Reclaiming the Kilobyte Mindset

Adopting this "kilobyte mindset" doesn't mean premature optimization. It means making conscious architectural choices that value efficiency by default. It’s about building systems that are durable and cost-effective, not just functional.

For APIs: Don't just return the database model. Use a dedicated Data Transfer Object (DTO) that contains only the fields the consumer needs. As Martin Fowler explains, DTOs help separate the domain model from the presentation model. Consider technologies like GraphQL when clients have wildly varying data requirements, but remember that a well-designed REST API with field selectors can be just as effective and much simpler.
For Data: Never accept "just dump the JSON" as a long-term strategy. Choose the right format for the job. Use Protobuf or Avro for high-performance RPC between services. Use Parquet or ORC for analytical data at rest. The difference in performance and cost is not incremental; it's transformative.
For AI: Treat the context window of an LLM as the precious, expensive resource it is. Before sending a payload to an agent, aggressively summarize and filter it. Extract only the essential entities and information required for the next step. Every token saved is money and time saved.
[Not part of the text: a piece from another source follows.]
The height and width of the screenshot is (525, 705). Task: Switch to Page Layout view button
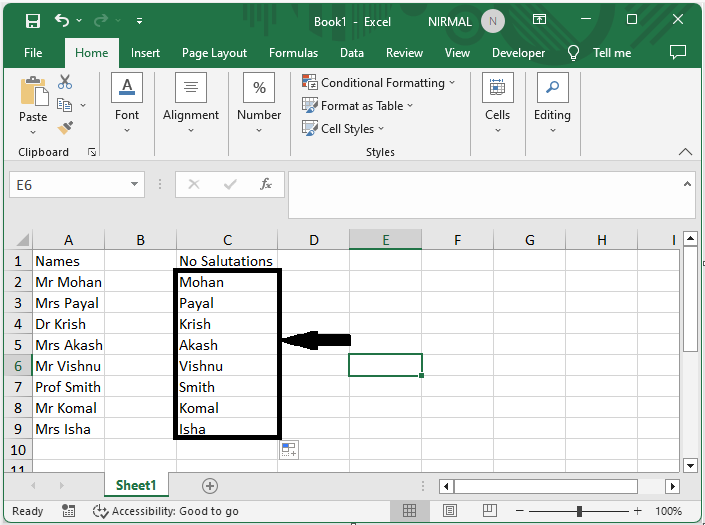point(449,511)
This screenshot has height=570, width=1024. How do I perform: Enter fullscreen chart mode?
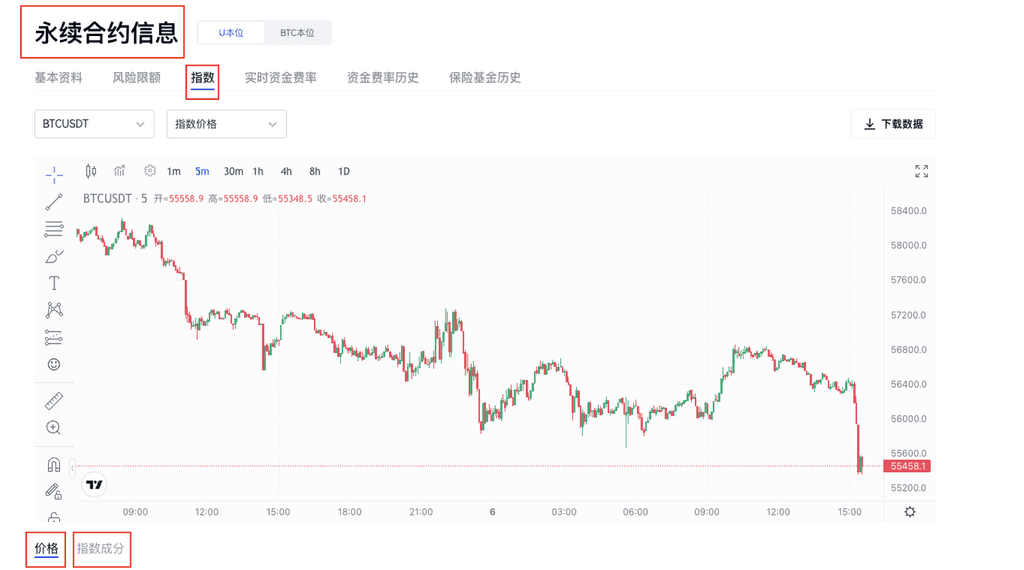tap(921, 171)
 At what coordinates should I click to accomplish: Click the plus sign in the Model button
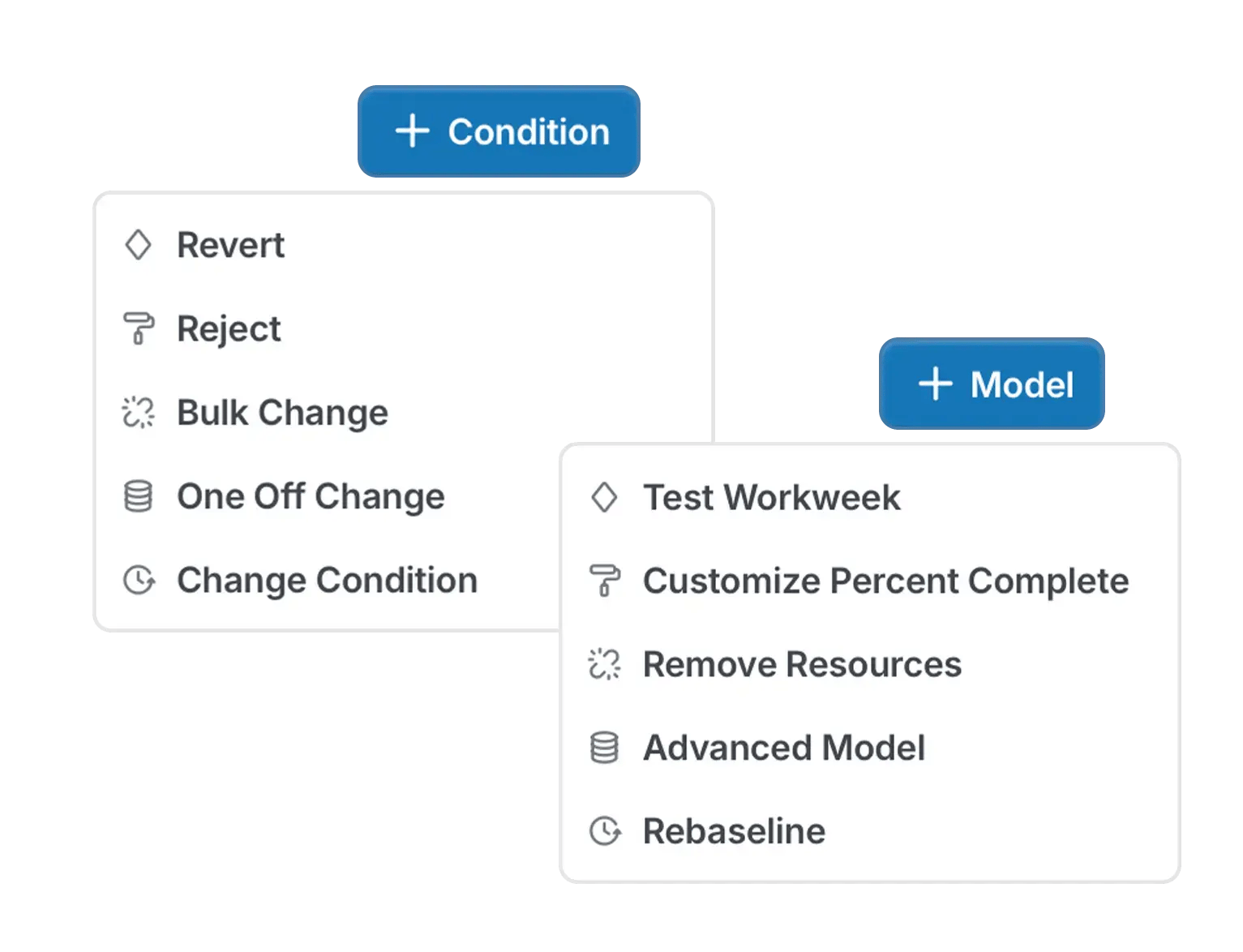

This discipline forces clarity. When you have to justify every field in a payload, you gain a much deeper understanding of what the system is actually trying to accomplish. It’s a forcing function for better design.

Lean Data Architecture for AI

That agonizing wait for a JPEG to load in 1996 taught me that data has mass. It takes energy to move it. It takes time. Forgetting that lesson is a luxury we can no longer afford. The most robust, scalable, and economical systems will be built by those who, even with a gigabit connection, still respect the kilobyte.